Stored data:
-- Opening Marker --

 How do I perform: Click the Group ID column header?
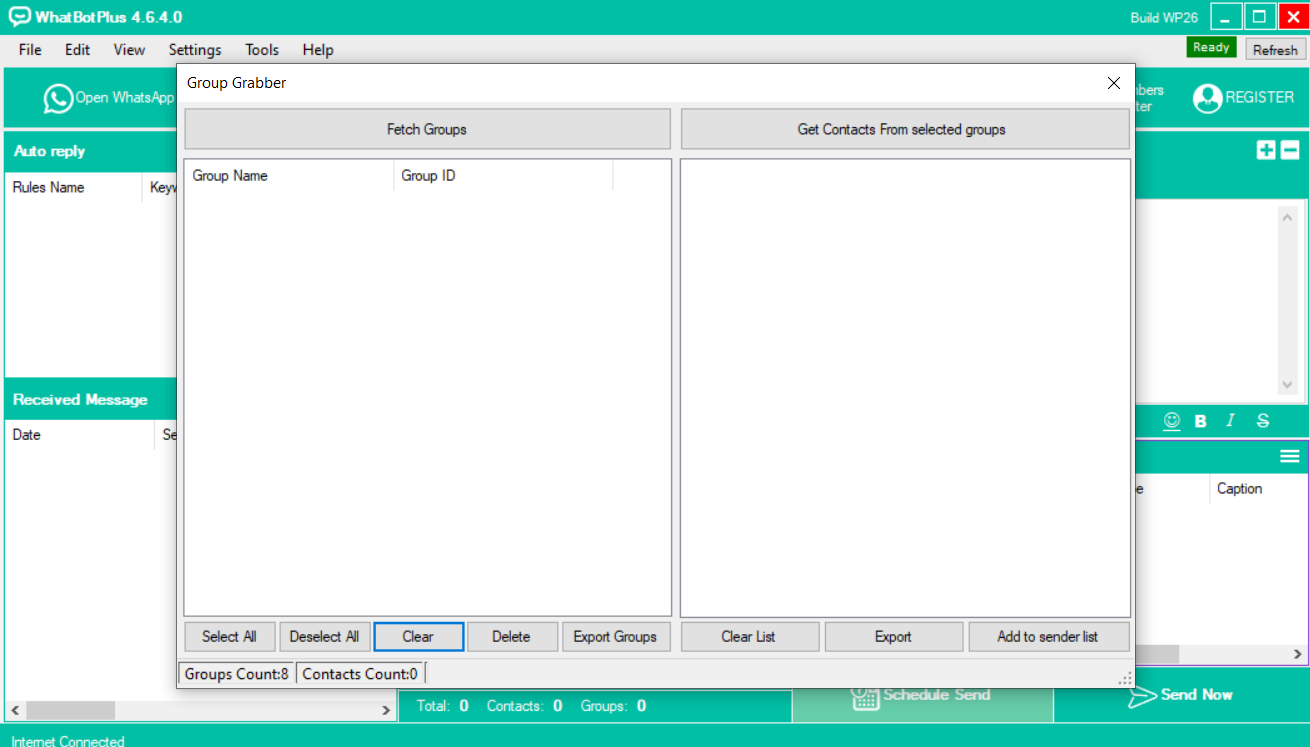tap(502, 176)
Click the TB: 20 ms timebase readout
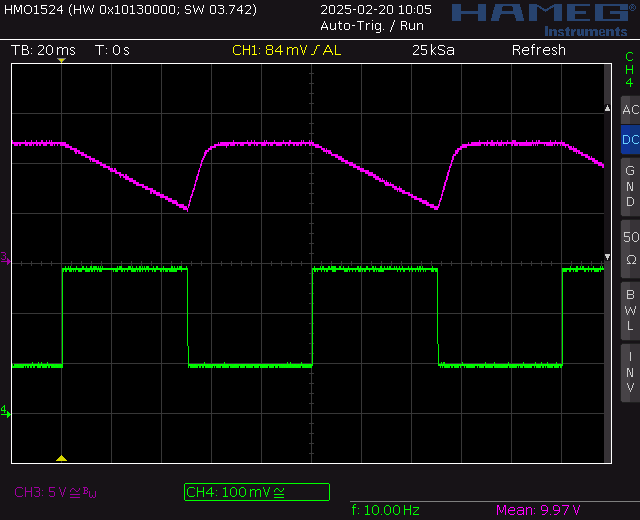This screenshot has height=520, width=640. tap(43, 50)
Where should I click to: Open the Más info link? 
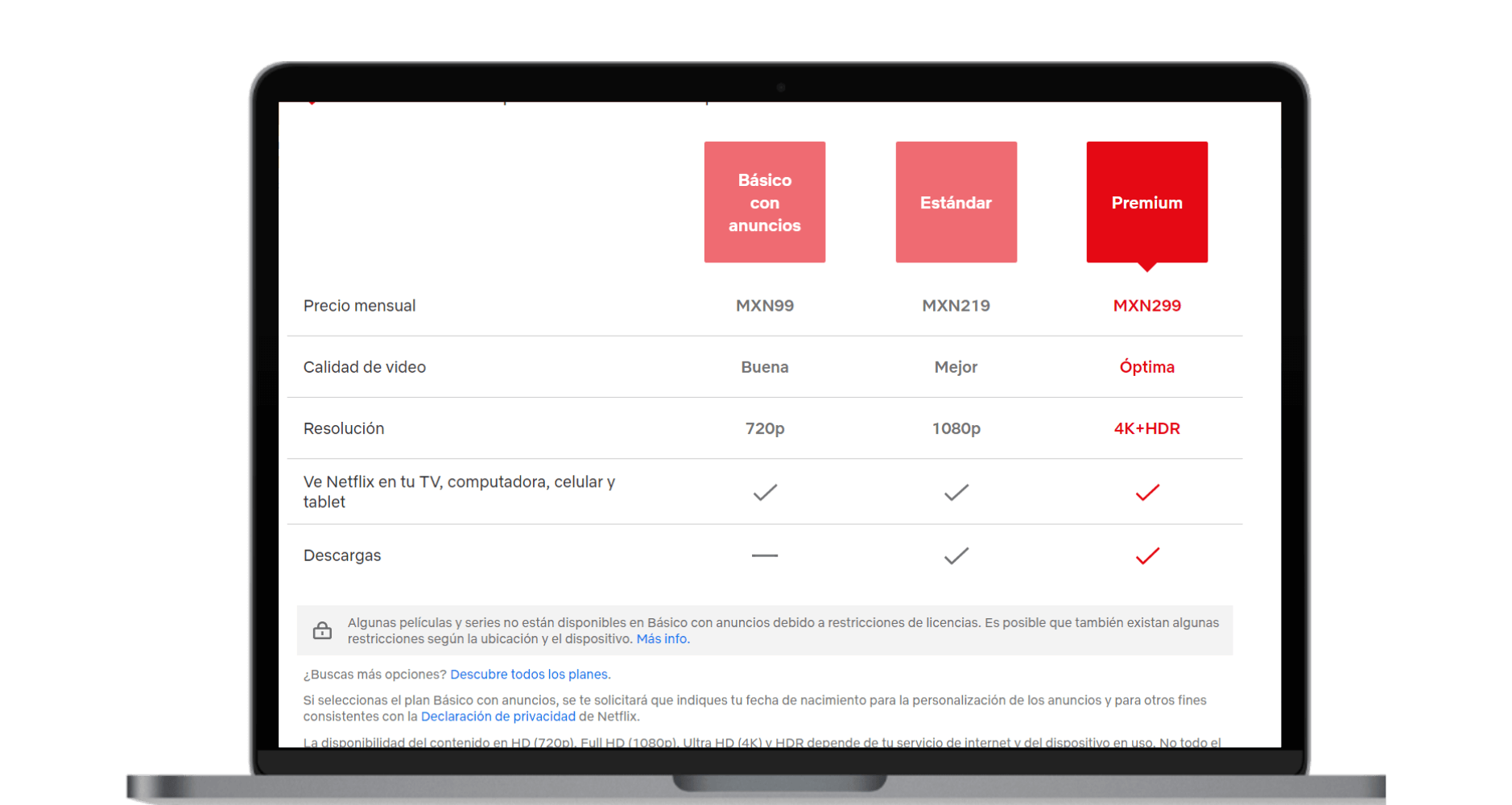click(662, 639)
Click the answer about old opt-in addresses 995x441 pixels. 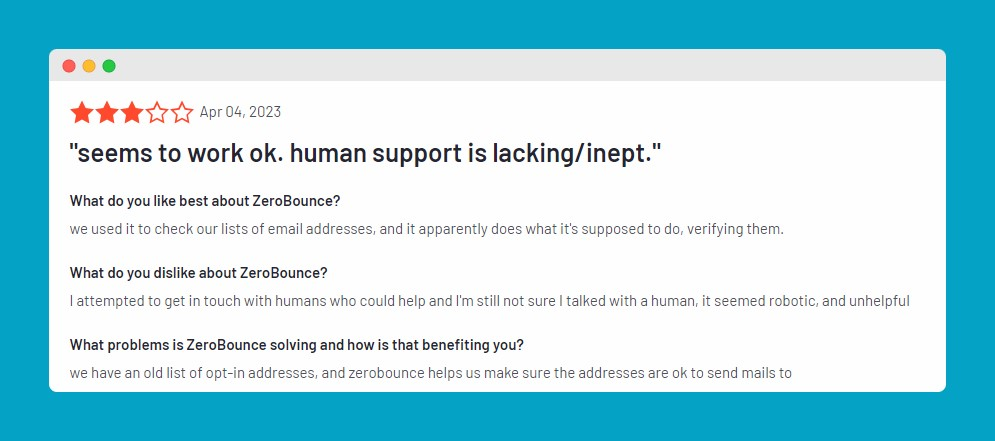tap(430, 374)
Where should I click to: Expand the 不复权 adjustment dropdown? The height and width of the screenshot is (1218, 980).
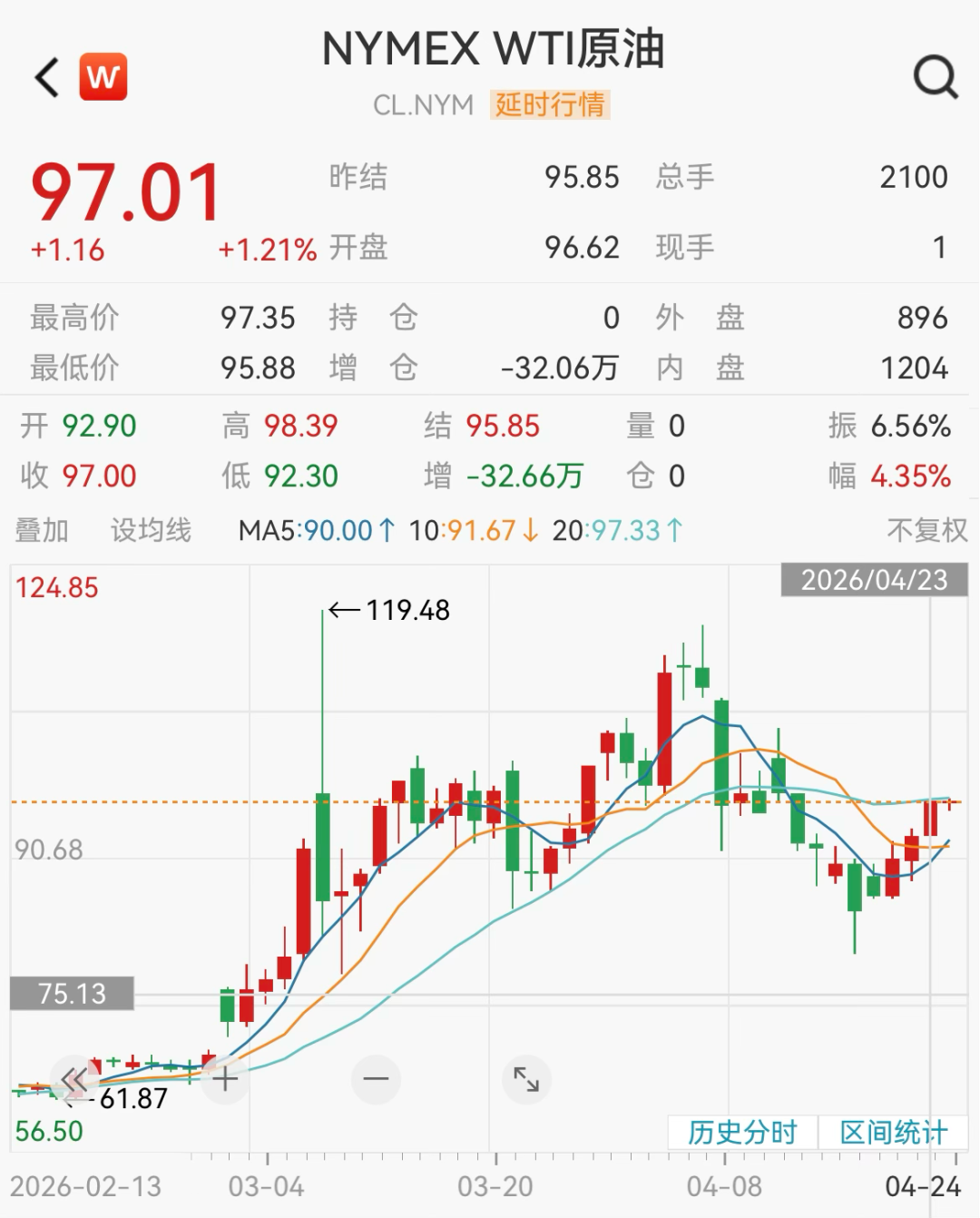click(926, 530)
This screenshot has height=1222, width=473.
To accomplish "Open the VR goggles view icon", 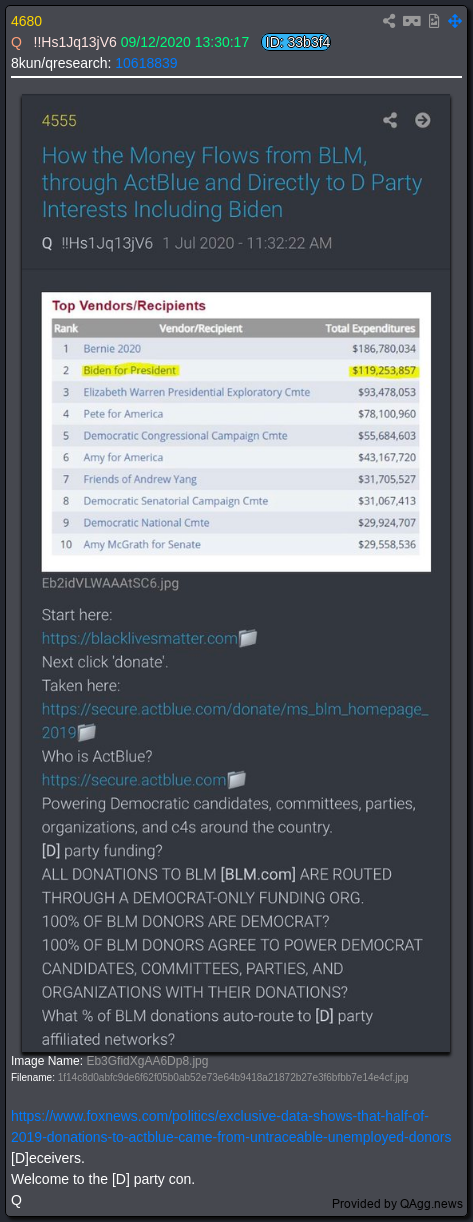I will (x=411, y=21).
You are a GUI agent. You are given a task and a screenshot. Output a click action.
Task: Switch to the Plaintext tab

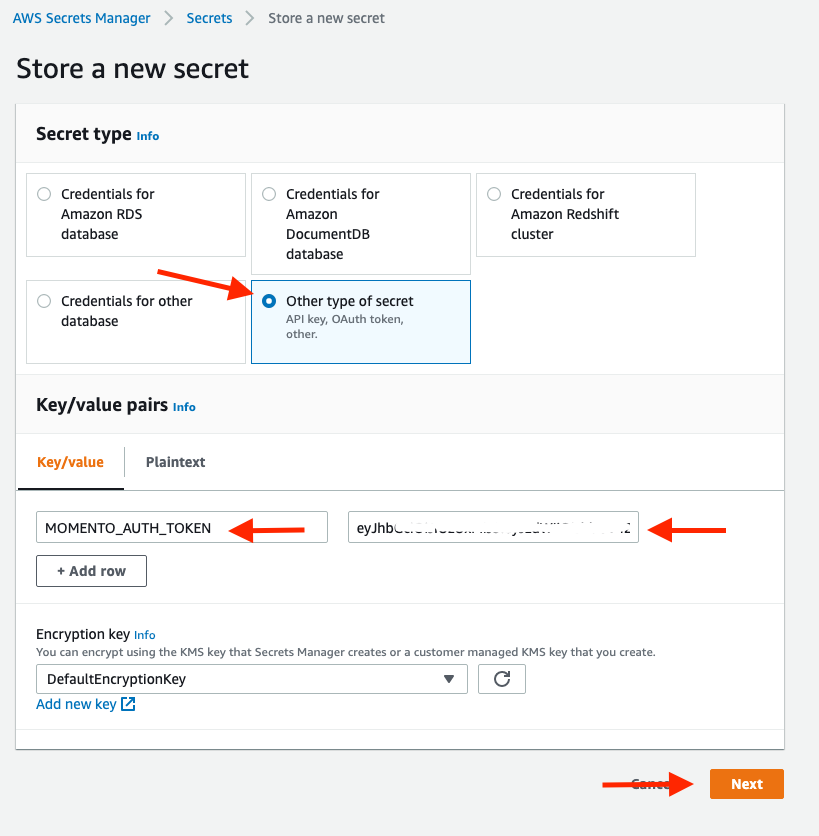click(175, 462)
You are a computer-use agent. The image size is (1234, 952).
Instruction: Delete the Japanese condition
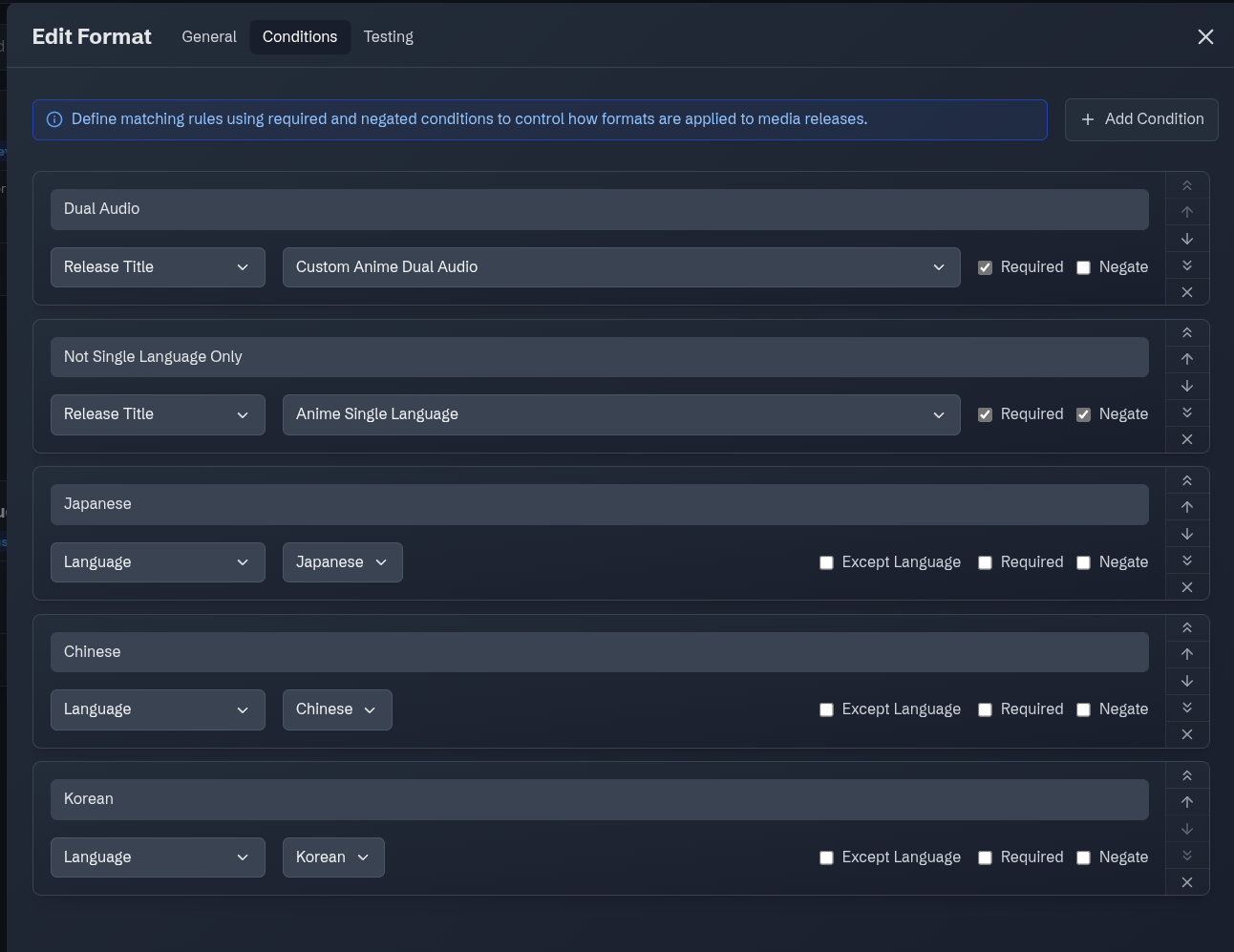1187,587
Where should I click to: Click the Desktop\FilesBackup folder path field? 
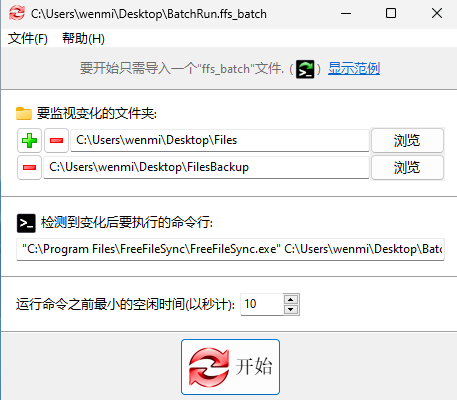206,167
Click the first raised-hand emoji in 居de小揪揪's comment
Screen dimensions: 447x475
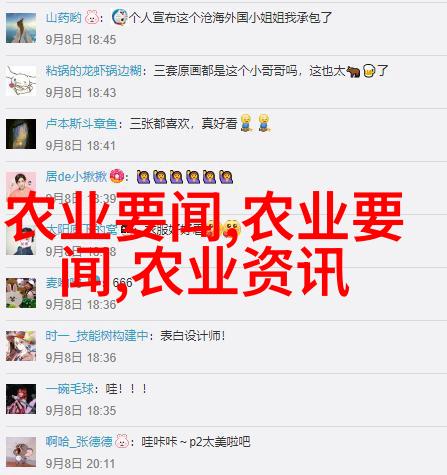pyautogui.click(x=143, y=177)
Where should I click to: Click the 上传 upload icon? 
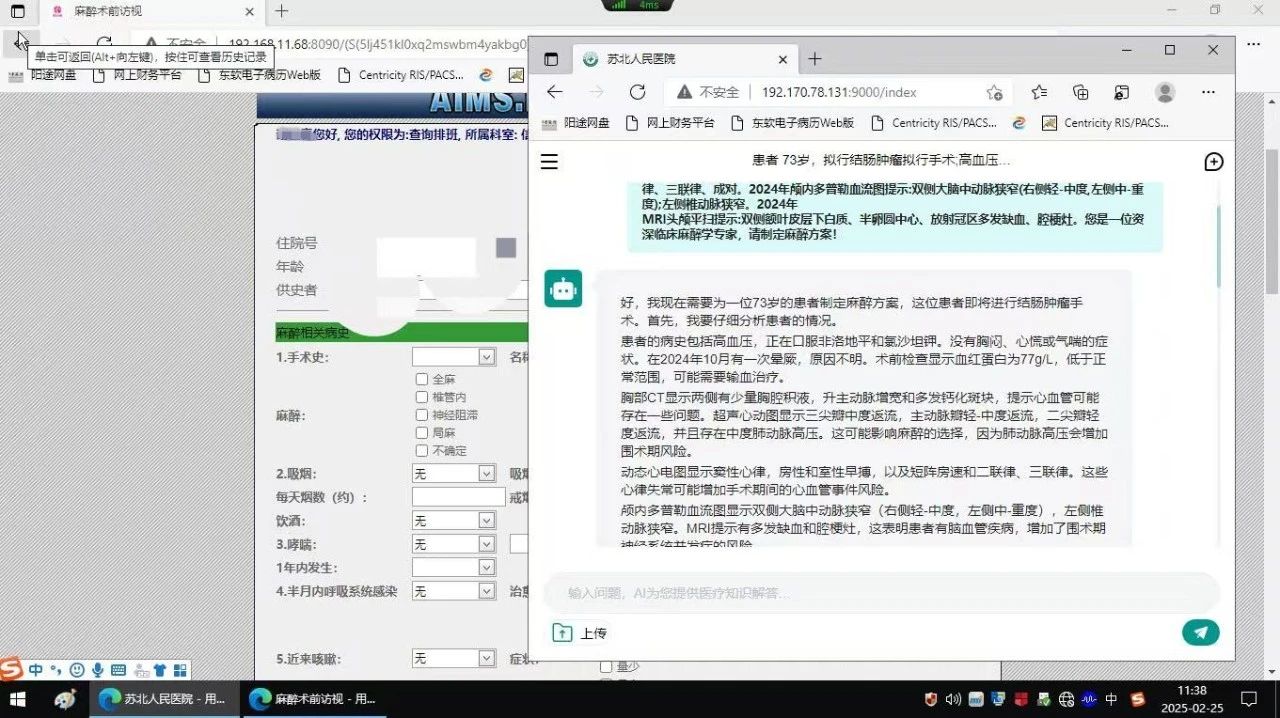562,632
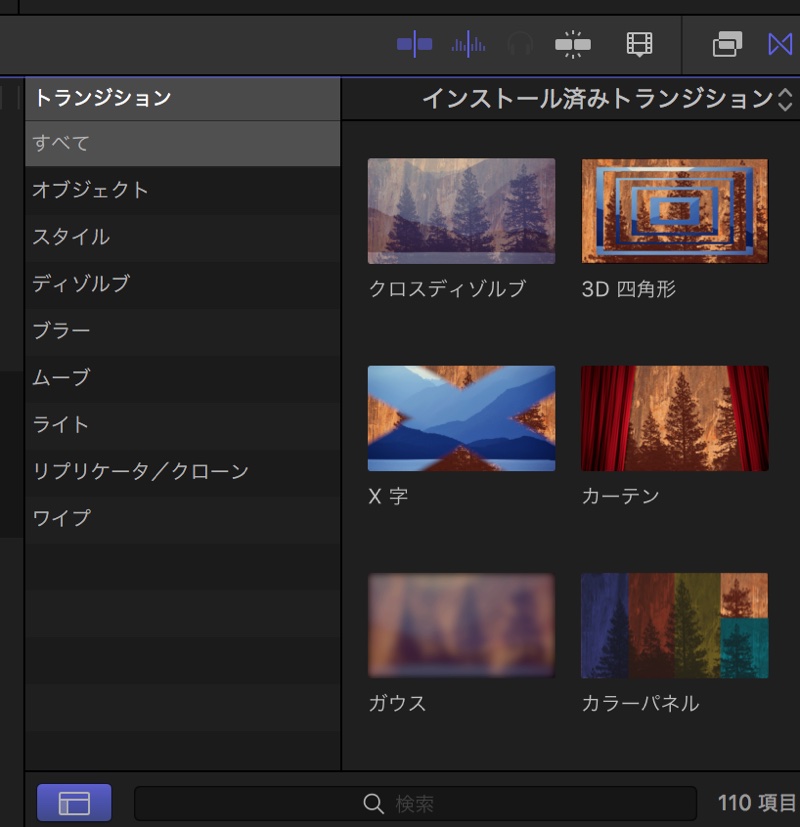Click the up-down chevrons next to インストール済みトランジション
This screenshot has width=800, height=827.
point(785,99)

-- Closing Marker --

Directions:
Set down word for word every line from the one containing "Screen dimensions: 447x475" through the last line of the records above, both ends included. Leave out the pictures.

Expected answer:
Screen dimensions: 447x475
pyautogui.click(x=143, y=177)
Where should I click to: Click the 上传 upload icon? 
562,632
Click the up-down chevrons next to インストール済みトランジション
This screenshot has width=800, height=827.
point(785,99)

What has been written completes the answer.